Sunday, July 22, 2018

Keeping the Bash shell history

There are a lot howto's and instructions about keeping the shell's history but my favorite is my own fork of which is sdb. Now you're probably asking as to why would anyone wants to keep the history of all the commands you have written during the interactive shell? Well for starters you can check which commands did you executed during the last week on which directory or the exit status of that command. or you want to check for the commands that has a word  foo  somewhere in there or you remember a very cool command that has a lot of combinations of pipes, subshell, redirections and so on, that you have had executed but forgot the exact syntax.

 The history is kept in a file called .bash_history inside your $HOME directory. A normal text file has its limitations because of the file size. Imagine even if you manage to save all the history in one file then that file could get bigger and bigger depending on how much data in contains.

In openSUSE Leap 15.0 syslog can be used to log bash history according to this
site which actually works as expected/advertised, unfortunately sdb can't be used 
in parallel with that set up. Just don't edit the /etc/bash.bashrc file instead create a
new file named /etc/bash.bashrc.local .

Any how sdb saves the history in a sqlite3 database, why sqlite? because it has no server client authentication. If you have read and write to the database file then you can use that database there is no admin privilege involve. Quoting what google has to say about sqlite

Unlike other databases (like SQL Server and MySQL) SQLite does not support stored procedures. SQLite is file-based, unlike other databases, like SQL Server and MySQL which are server-based. SQL is a Structured Query Language used to query a Database usually Relational Database Systems.

Sqlite is being used by some of the popular web browsers like firefox and most modern smart phone also like Android. Yes there is always a risk of sql-injection  which can either collect user info or destroy the database and worsts it can blocked everybody in the entire system but since sqlite is only a file based then the risk is minimal. No authentication on the server, client side needed. The worst that could happen is you lose your history table from the database. At the point the "Always keep a backup" comes in.

For those of you who does not know how to use vim  you should at least know howto exit or quit vim without editing a file. Since vim is the default  value of the environment variable EDITOR if it is empty. Press the escape key and then key in the colon and the q key followed by an exclamation key.


Create a cron job to automatically save the database at some safe place. An example on howto do it in openSUSE every hour.

   0 * * * * /usr/bin/sqlite3 database ".backup /path/to/new/safe/location/database"   

Give the absolute path of the sqlite3 executable and replace the database with the correct name and path and the path to the new database  file.
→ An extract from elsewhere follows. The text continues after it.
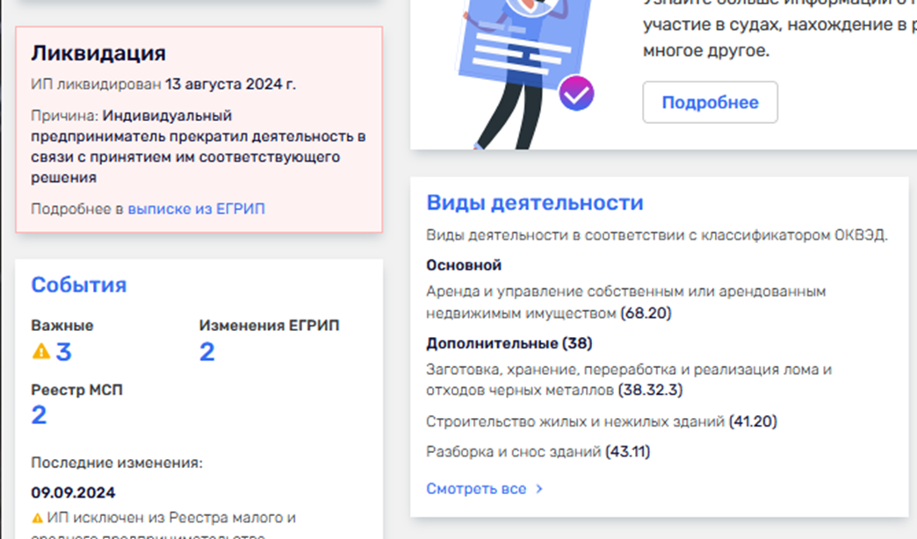Select the count under "Реестр МСП"
This screenshot has width=917, height=539.
(x=39, y=415)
Note that the database will be over ridden every hour so it is wise to create a script and just use cron to execute it

Now lets see how we can use sdb in the interactive shell.

Let's say you want to look for commands in the current session e.g. currently open terminal
that you're using. Type


If you just open a new terminal then the only thing you will see are the headers. Which
looks like this

 |     ID         |  COUNT |    DATE/TIME   |    USER@HOST   | STATUS   | DIRECTORY |▶ COMMAND |

Now if you want to see the other shell sessions and current ones. e.g. if there are other terminals that are open and you or others that is using sdb. Use the -a option, which defaults to 100 lines only.

   sdb -a   

If you want to see all the commands starting from the very beginning add the -m option and use the + sign to specify the maximum value instead of typing 999999999999999999 for the value of -m. Yes they are 18 9's!

  sdb -am+  

Change the + sign into some number/digit to specify how much lines you want.
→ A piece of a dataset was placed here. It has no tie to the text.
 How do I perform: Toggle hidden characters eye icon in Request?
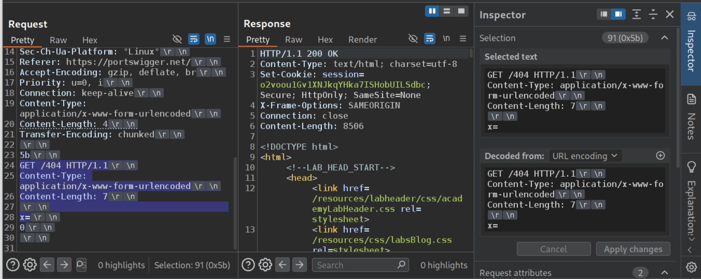[177, 39]
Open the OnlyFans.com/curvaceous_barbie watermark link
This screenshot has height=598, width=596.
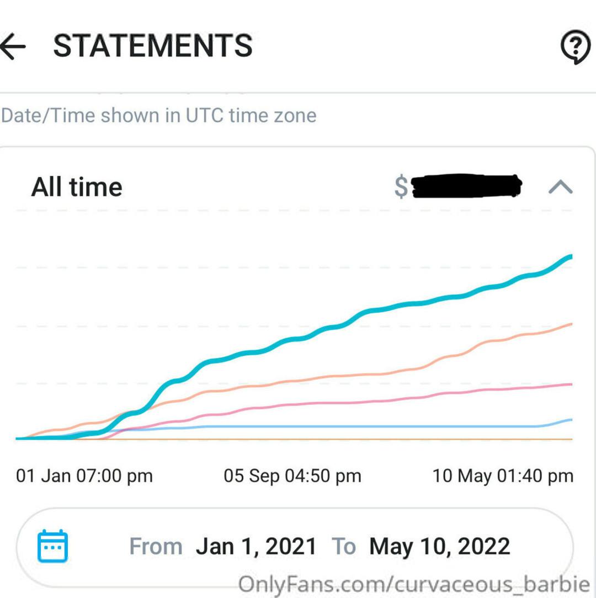pyautogui.click(x=414, y=584)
If you want to see the directory, exit status, user and host, then add the -c option.

   sdb -cam+  

The -u, -h, -l and -d can be specified for specific query as well.

If you want to see sqlite commands that has been executed then add the -v option.

   sdb -vcam+   

To check for commands that starts with zypper use the -b option

   sdb -vcam+ -b zypper   

To check the commands that starts with zypper and ends with bash add the -e option.

   sdb +vcam+ -b zypper -e bash  

On the other hand the -w option can do that also

    sdb +vcam+ -w 'zypper%bash'   

The % is like the glob in the shell which is * , but the % is for sqlite.

To check for commands that was executed from 10 days ago and now.

   sdb -cam+ -t '-10 days, now'   

To check the commands that was executed in the directory /foo and all the directory under it
recursive search.

    sdb -vcam+ -r /foo   

It is also possible to re execute the commands that you can find in the query by providing
the ID of the command. Run command with the id 100

  sdb -E 100  

Now some example of long combination of options.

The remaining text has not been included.